Press interviews can go wrong for a number of reasons. One I’ve seen often is that the interviewee believes that by stating what they want to be interviewed about, they can stop the journalist asking difficult questions or straying into other areas.

I heard an interview on BBC Radio 4’s “Today” programme once in which someone had a press launch of an innovation coming up at 10.00am. Their PR had got them a slot on “Today” when they said they would be launching at 10 – the interviewer pointed out that they’d come on a radio show at 7.30, so presumably had something to say, and the interviewee declined to comment any further. The obvious question, which the interviewer was too polite to ask, was: in that case, why are you on this programme?

Another time they had an interviewee on talking about something and they slipped another question in at the end. The answer was “That’s cheeky, you’ve already asked me to come on and talk about that and I refused.”

The fact is, we don’t work for you – we might well co-operate and it can work really well, but we’re not your employee and you may not tell us what we may and may not discuss.

We’ll think it’s our interview

When I had a staff job in the 1990s I had one of the worst interview experiences ever. The idea was promising: a PR person had a client who sold into the education sector. They suggested my magazine should sit in on, and report on, a negotiation. We all thought that was a terrific idea.
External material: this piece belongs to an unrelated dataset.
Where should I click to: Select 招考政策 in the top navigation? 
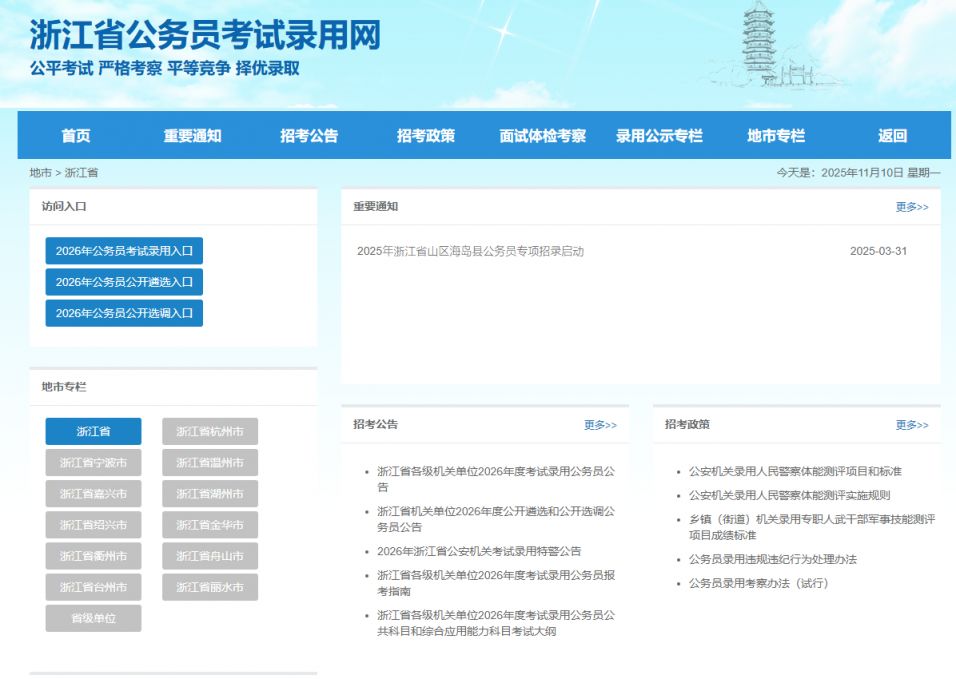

The trouble started when the client’s client turned up 45 minutes late and claimed my publication had changed the time (which was entirely fictional). He then produced an old copy of the magazine, from a time before I worked on it, and said he was following up the interview that had been published in that issue.

This was of course drivel.

He then accused me of not doing my research, said I should have spoken to his PR person who would have explained this was a followup to the original piece. My guess is that this was how she’d sold the idea to him; when we put it to him that we should witness a negotiation, he said that was out of the question.

It wasn’t a great interview and I don’t think we ran anything. I suspect the main culprit was the troublemaker’s PR, mis-selling and failing to explain stuff to the stroppy individual in question and no doubt hoping he’d co-operate once he was on site. He didn’t.

His own problem was that he assumed (wrongly) that his PR person had set the meeting up, but even if she’d done so, his assumption that the journalist would be writing what he wanted us to was flawed.

Freedom of speech

The thing is, our duty as journalists is to our readers. We have obligations to our sources and subjects of course. If I write something inaccurate about you, I won’t enjoy hearing about it but I’m human and I know I can make mistakes. I will want to correct it very quickly indeed. I am also obliged to be fair. If someone is saying something about you and your company, I owe you the right of reply if I intend to report their comments.

But we have the freedom to ask and write whatever we wish beyond those parameters. Obviously you have the right to decline to answer a question, or to refuse an interview that’s unlikely to be good use of your time. Those things stem from the same freedoms that allow us to ask the questions we want in the first place. And very often it’s in our interest to ask about the things your business is promoting – when it works, it works very well.

But when you’re inviting a conversation with a journalist, remember we’re independent, we don’t work for you any more than you work for us and we’re going to ask whatever questions we think our readers would want us to address. That’s how it works and it’s unlikely to change. And that’s why it’s important to prepare for interviews and have strategies in place in case the conversation starts to move away from the areas you want to discuss.